This season's canola crop for Australia is looking like it will be another high-production year, currently pegged at around 5.5 million tonnes. This figure is consistent amid forecasts from the Australian Bureau of Agricultural and Resource Economics and Sciences, the United States Department of Agriculture and the Australian Oilseeds Federation.
While the total expected area is up 15 per cent year-on-year, the drier start to the season in SA and WA has yield expectations lower, closer to the five-year average. Despite another rough start to the season for many growers, the market does not seem overly concerned with the current yield forecasts, as the Bureau of Meteorology is forecasting above average rainfall for spring through most of Australia. Crop development is varied with early sown crops budding while later sown crops have had to contend with cold temperatures slowing vigour.
Internationally, canola markets in Europe and Canada have seen high volatility in prices with weekly price moves of more than an equivalent A$50 a tonne. Current weather forecasts for Europe and North America are providing some market support for canola. Below average rainfall and hot conditions continue in Europe and are expected to return across the Canadian prairies in early August.

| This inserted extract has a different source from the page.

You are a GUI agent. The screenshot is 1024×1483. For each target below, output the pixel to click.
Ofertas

Seasonal weakness attached to the European winter rapeseed harvest should be tapering as harvest will be largely finished by mid-August, whereas the Canadian canola crop harvest should be starting in late August. The USDA forecast for Canadian canola production is 20.0mt which is in line with the five-year average (2021 excluded) but other analysts are forecasting closer to 19mt, still significantly higher than the drought affected 12.6mt in 2021.
Global crude oil futures have been sold off on recessionary fears created by surging inflation and central banks around the world aggressively lifting interest rates to bring inflation back under control. WTI crude oil has dropped below US$100/barrel on the back of waning market sentiment as US recession fears grow and lower economic activity and reduced energy demand is expected globally. 14pc of vegetable oils are used for biofuel production and therefore movements in oil prices are reflected in canola prices. Managed funds continue to unwind their net long position in soybeans which in turn has dragged the oilseed complex lower.

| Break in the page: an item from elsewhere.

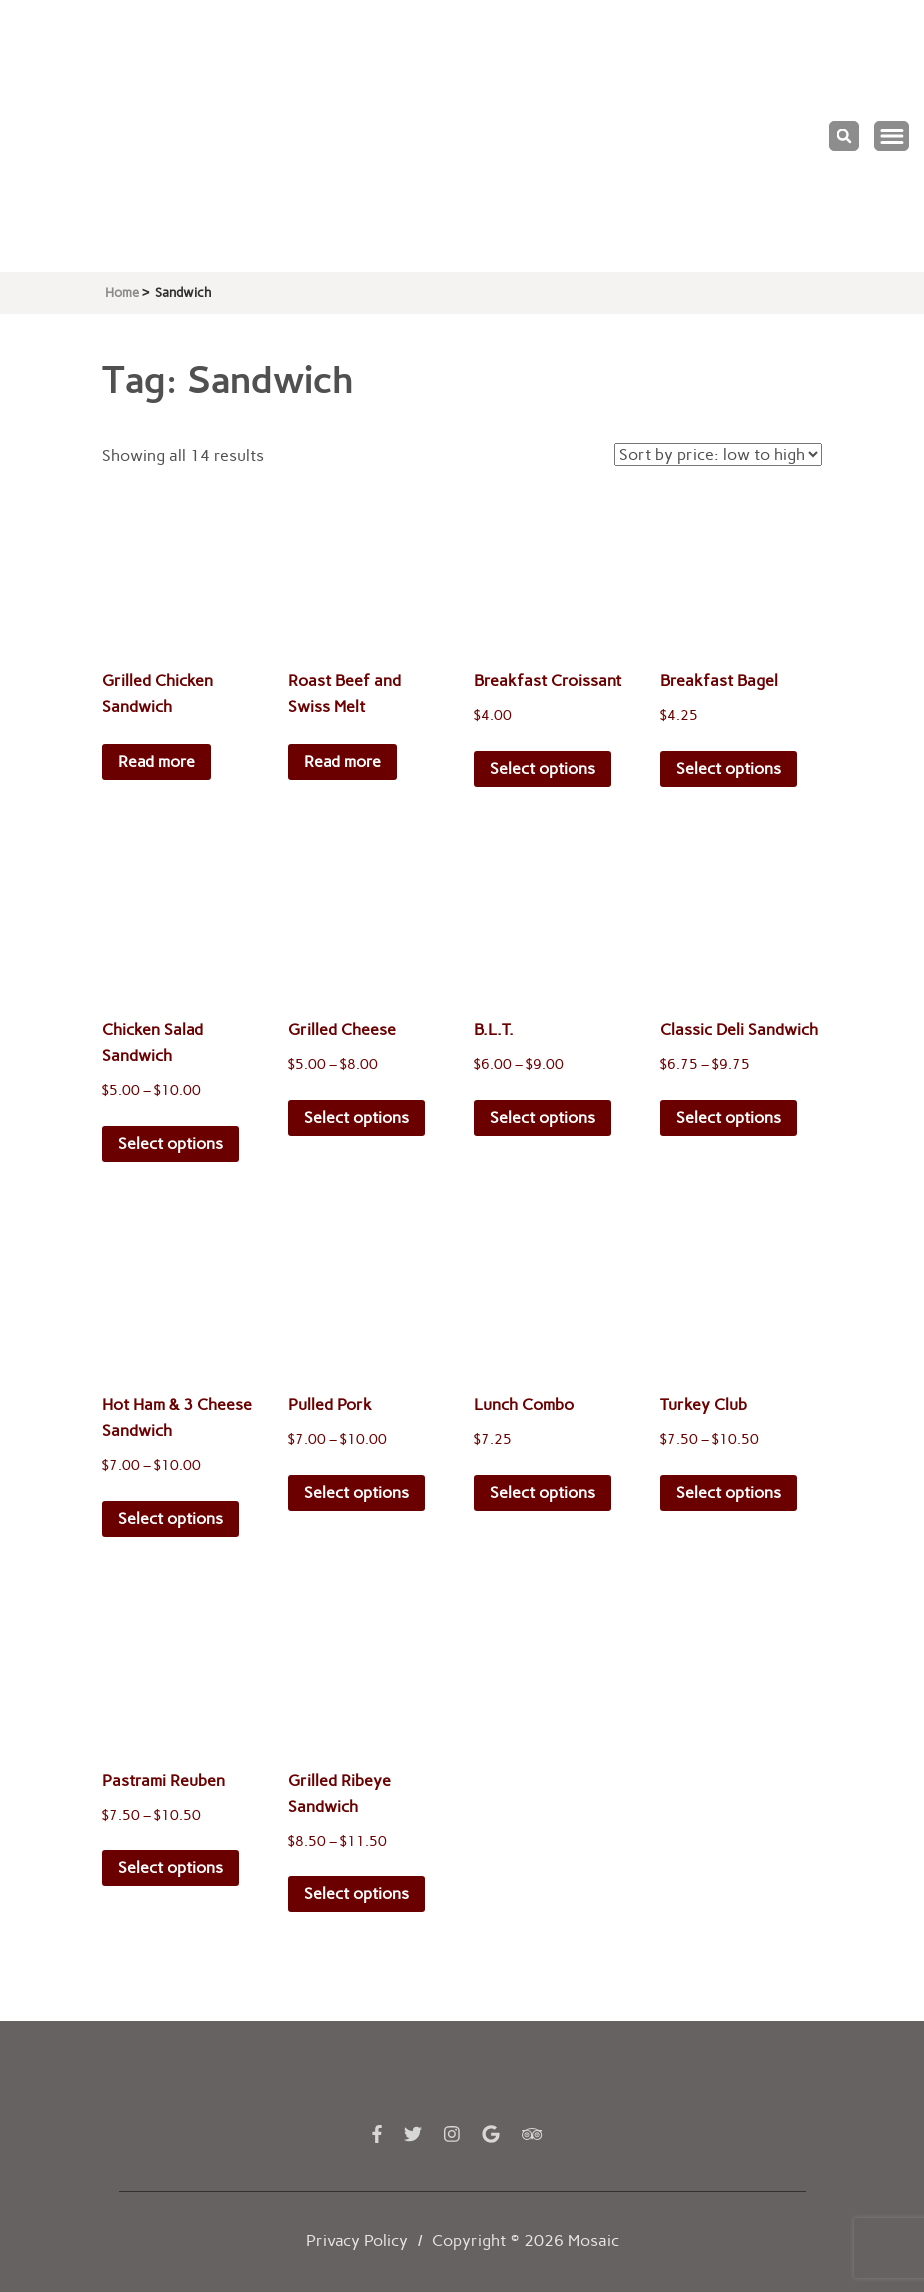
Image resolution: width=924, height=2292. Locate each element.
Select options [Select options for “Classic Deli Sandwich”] (728, 1117)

Palm oil futures have tumbled significantly since the Indonesian export ban was lifted in June. Indonesia, a major palm oil producer, introduced the ban in April 2022 to curb high internal prices. With the lifting of the ban, palm oil futures have fallen around 40pc since May. After peaking in May 22, palm oil futures are now back to levels traded before the Russia / Ukraine conflict which has significantly impacted all global grain prices since February.
While weather is somewhat bullish for oilseed markets, combined global palm, soybean and canola seed production is expected to reach a record high for 2022/23. Although global ending stocks are also forecast higher year-on-year, it remains slightly under the five-year average with record combined consumption drawing down the increased supply. As the global balance sheet begins to loosen its belt, oilseed prices could begin to normalise from the extreme levels seen over the past 12 months.